Ecologists define an ecosystem as a unit of the landscape-a forest, a lake, or a river. Often, they are interested in the movement of materials through that area. For instance, rain may deposit nitrogen in a forest, while a stream may carry nitrogen away from the forest and into a river.
Ecological studies of cities are a relatively new phenomenon. A recent undertaking developed a nitrogen budget for the city of Phoenix. Unlike natural areas, where nutrient cycles are dominated by the lifecycles of plants and animals, in cities human activities control the movement of materials.
We import foods and fuels and export heat and wastes. And in Phoenix, the biggest imports of nitrogen came from fertilizer and fossil fuel combustion. The import of food for humans and pets was about 10% and 3% respectively.

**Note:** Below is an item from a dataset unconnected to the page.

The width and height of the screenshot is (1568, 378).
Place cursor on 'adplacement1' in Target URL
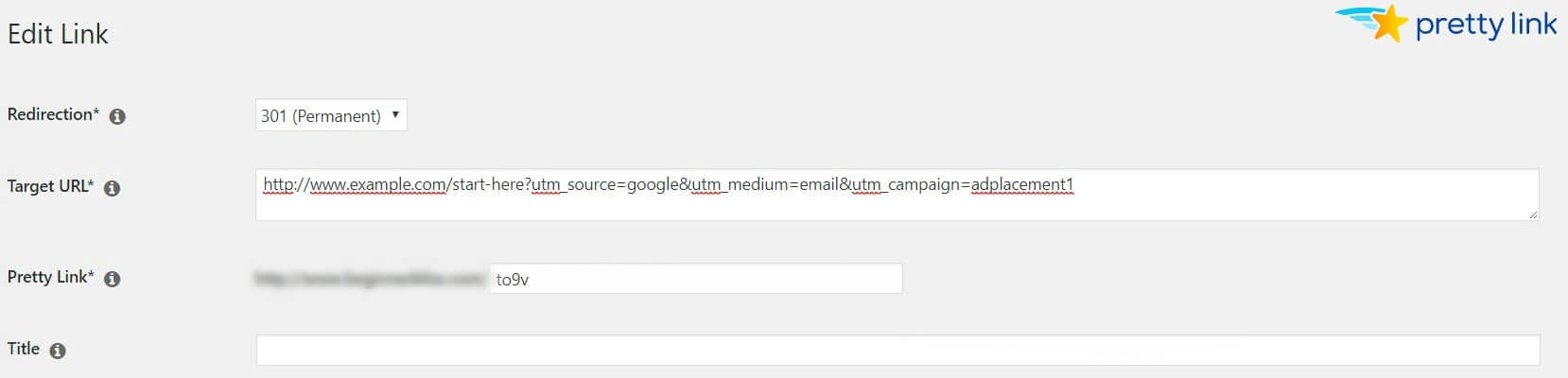[x=1022, y=184]
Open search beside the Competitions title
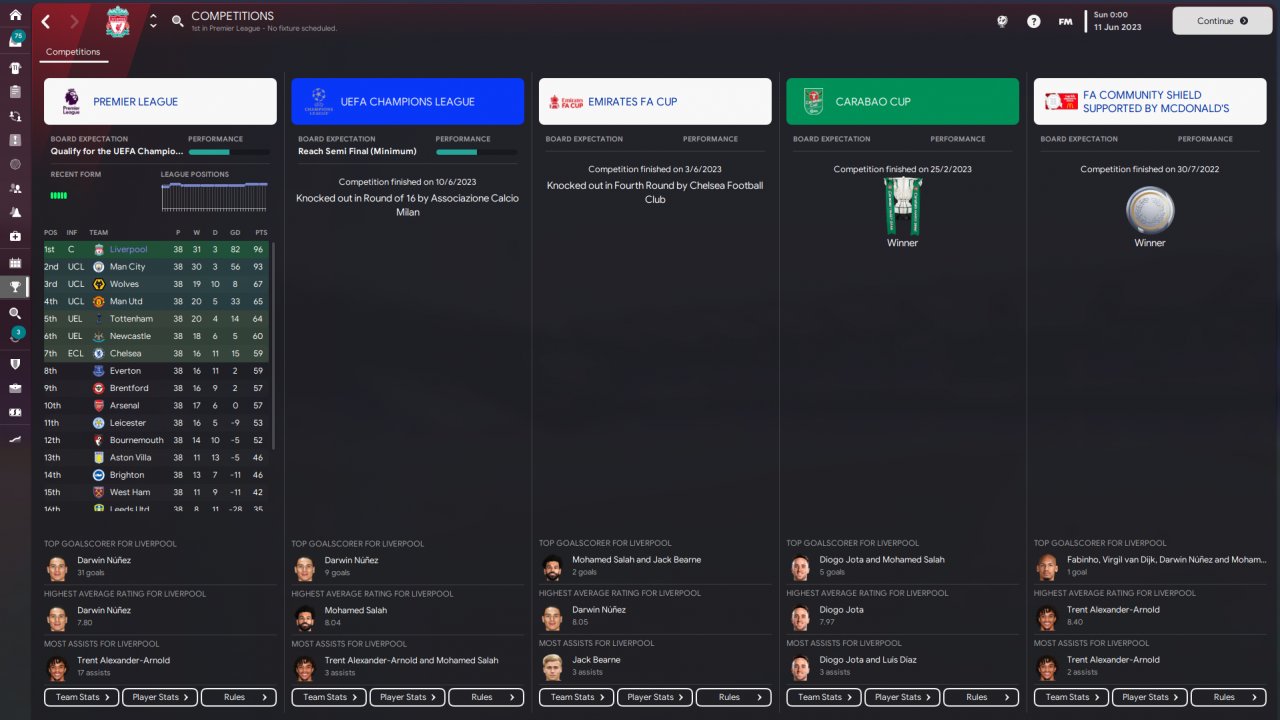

The largest outputs were in air pollutants leaving the city and bacterial transformations of nitrogen. Nitrogen also accumulated in landfills, primarily as lawn-waste.
“One of the most interesting things we’ve learned in the work we’ve been doing in Baltimore is that natural processes are much more important in these urban watersheds than we thought.”
Peter Groffman, an ecologist at the Cary Institute, has studied nitrogen in Baltimore, Maryland…
“Baltimore drains into the Chesapeake Bay and there’s great, great concern about keeping nitrogen out of the Chesapeake Bay just like there is keeping it out of the Long Island Sound. We have discovered tremendous amounts of nitrogen are being retained in urban watersheds.”
A nitrogen budget for an urban ecosystem can show city managers how to reduce nitrogen losses in runoff that might contaminate rivers draining the city. So, understanding the ecology of cities can improve the environment for all of us.